* Selected passage

——

The use of data in this category informs decision making at each step of the process, and the analyses are straightforward.

SMART goals are an expression of both the direction and amount of improvement that is desirable and achievable within a given time period.

4. Use Data to Measure Impact and Implementation.  

Every time a new initiative is put into place, a plan for measuring its effectiveness should accompany its implementation. There are two characteristics of effectiveness that need to be measured: Is the program or process being implemented with fidelity, and is it having the level of impact that makes it worthy of our investment? Neither question should be an afterthought. If we want to know whether the initiative is working, we need to have baseline information that represents the starting point of each.

It is rare to find a school or district that applies this level of scrutiny to new initiatives at any point in the process, much less as a routine or planned part of a systemic change strategy. The process and data used to conduct these analyses are not complex, nor do they take inordinate amounts of time to put into place. My colleague, Terry Morganti-Fisher, and I use a measurement system to help districts create a measured approach to systemwide improvement. This system incorporates the use of the SMART Goal Tree Diagram (see diagram on p. 24) as the graphic organizer for planning, goal setting, and monitoring three distinct aspects of the impact and implementation of any new initiative. The three aspects are: results (typically in the form of student learning data); strategic focus (evidence gathered against a rubric of implementation expectations); and capacity building (survey results that demonstrate a change in practice, climate and/or culture) (Conzemius & Morganti-Fisher, 2011).

Many of the data tools that we use to focus and monitor improvement at the school, team, and classroom levels are equally useful for measuring impact and implementation at the system level. One major difference at this level is whether the amount of improvement warrants the investment of time, training, and ongoing expense associated with continuation of the program. That is often difficult to ascertain and requires enough time for the initiative or program to become fully implemented. In the best of worlds, a pilot approach to implementation is desirable.

5. Use Data to Generate New Learning and Innovation.

In each of the four categories already covered, the approach to using data is either to look backward or to examine data that depicts current performance. The highest level of professional learning for any organization is what Senge (1995) refers to as “generative learning.” It is the learning that accompanies innovation, a critical shift of focus required for preparing students for 21st-century skills. Instead of reading trends or patterns in data from the past or comparing student performance to some group against a standard set of competencies, the generative learner is entrepreneurial in his or her approach to change.

——

* Element lookup records
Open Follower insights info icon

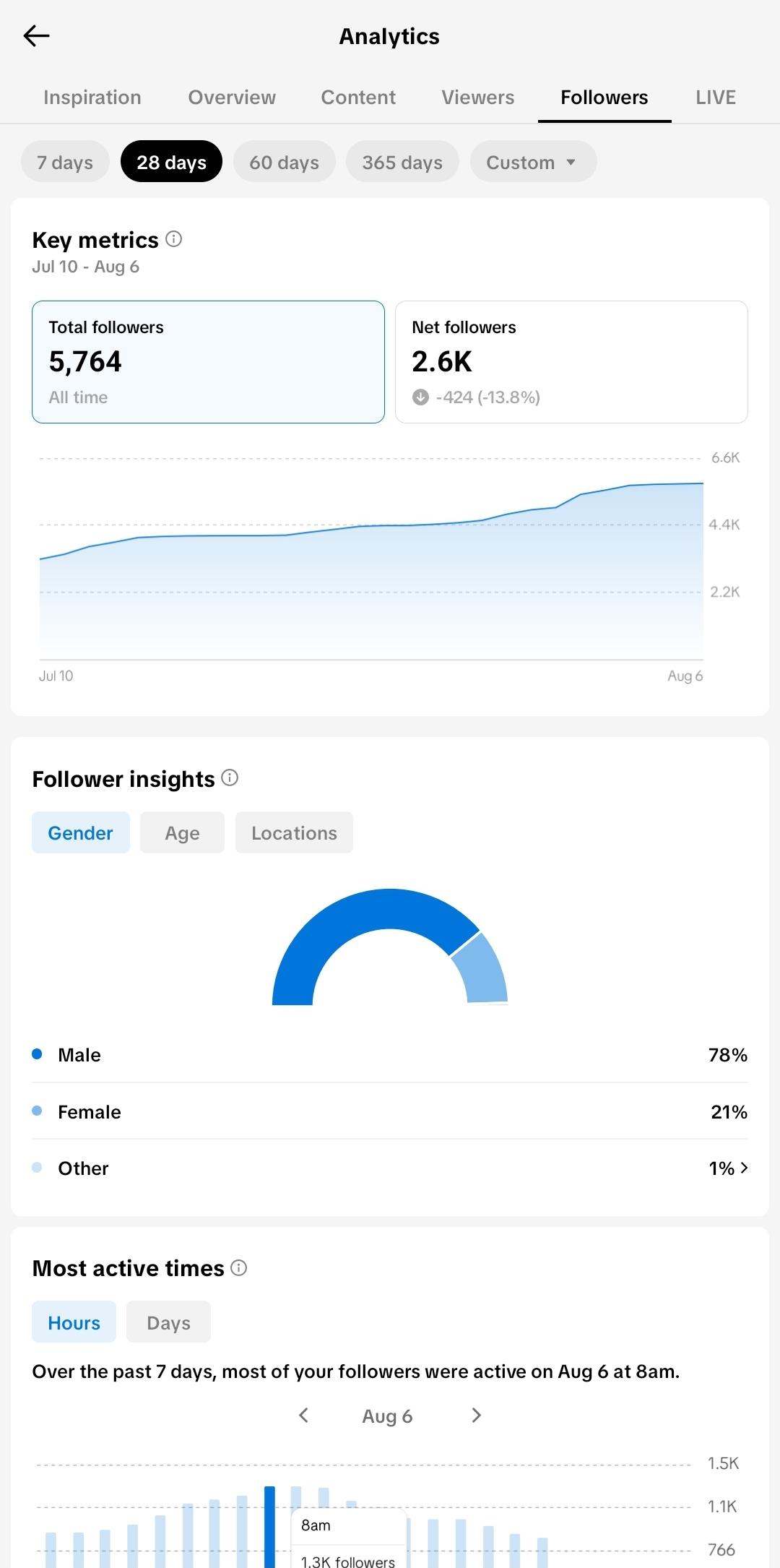[x=230, y=777]
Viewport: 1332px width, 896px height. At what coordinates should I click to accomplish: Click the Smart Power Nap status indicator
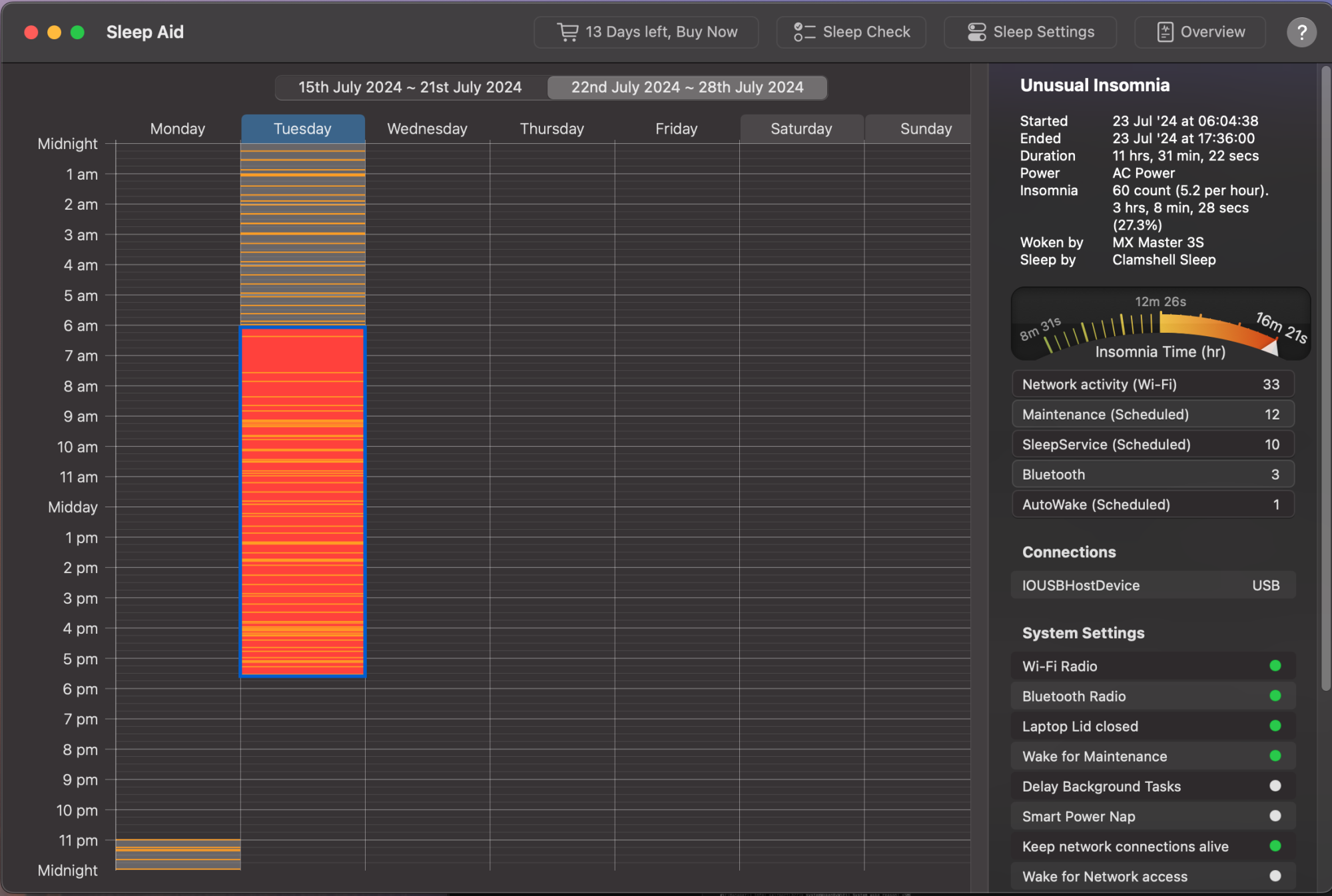point(1275,816)
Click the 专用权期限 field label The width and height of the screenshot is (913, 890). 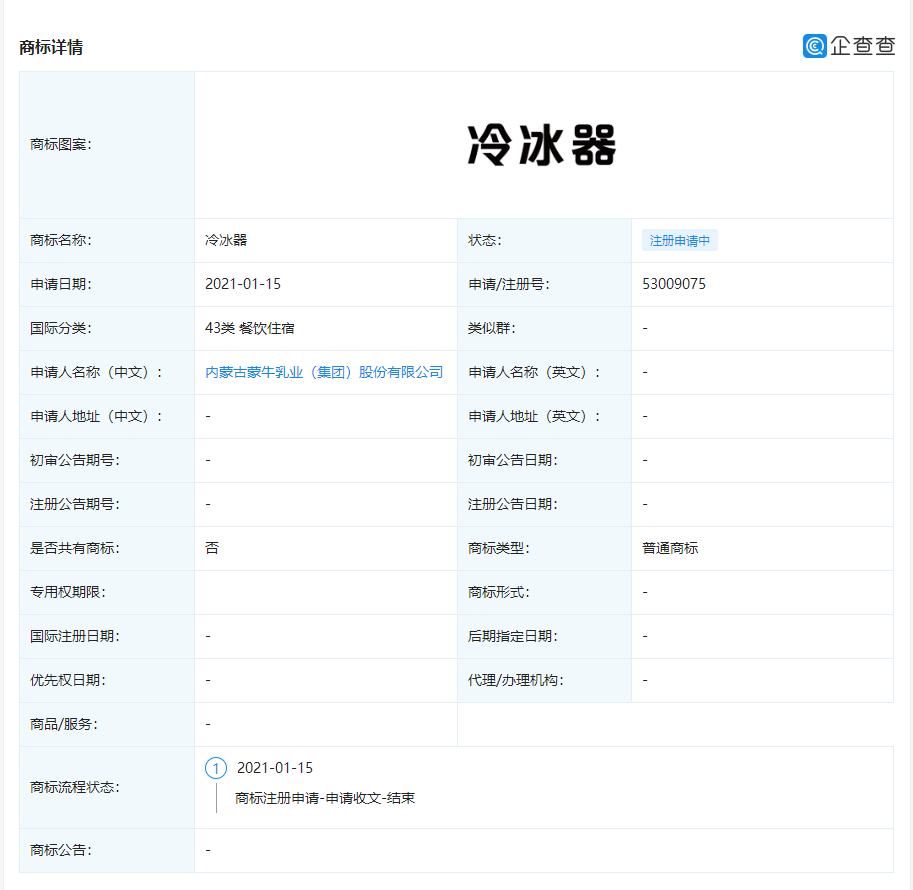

——

* Do this
Can you extend the passage above on using data for school and district improvement, picking up right after the sentence ending "entrepreneurial in his or her approach to change"?

* Exercise answer
Action research is an example of generative learning. It is different than problem solving because it isn’t focused on a problem per se. It isn’t a process improvement because it may address a process or a strategy that doesn’t currently exist. It isn’t so much about understanding where we are as it is a strategy for helping us think through and test innovations in teaching and learning. Data are generated along the way.

Another example of generative learning is through the application of new tools for learning, such as virtual technologies, social media, collaboratories focused on community action, projects that extend beyond the school walls, and timelines. We have only begun to understand the power of the data that these new methodologies will provide.

The data analysis process that is used to create and monitor SMART goals looks for the greatest area of need for the school, team, or classroom.

Making Data Relevant

The practice of carrying boxes of charts, tables, and graphs into summer retreats or spending hours in front of spreadsheets trying to understand the significance of every possible data point is not sustainable. When leaders bring data to the table, it must be for a specific, defined purpose. Data need to be organized in a manner that allows for relatively quick understanding and must be concise and relevant to the purpose at hand. Graphic organizers, templates, tools, and processes are especially helpful for collaborative teams because they help to maintain focus and direction. They should be simple to use and aligned to the analyses that will be conducted. These general tips will take the pain — and some of the resistance — out of using data as a critical tool for professional learning in our schools.


Authors

Anne Conzemius

Anne Conzemius (aconzemius@qldlearning.com) is cofounder and president of QLD Learning, a school improvement company in Madison, Wis. Conzemius has authored or coauthored several books, including More Than a SMART Goal: Staying Focused on Student Learning (Solution Tree, 2011).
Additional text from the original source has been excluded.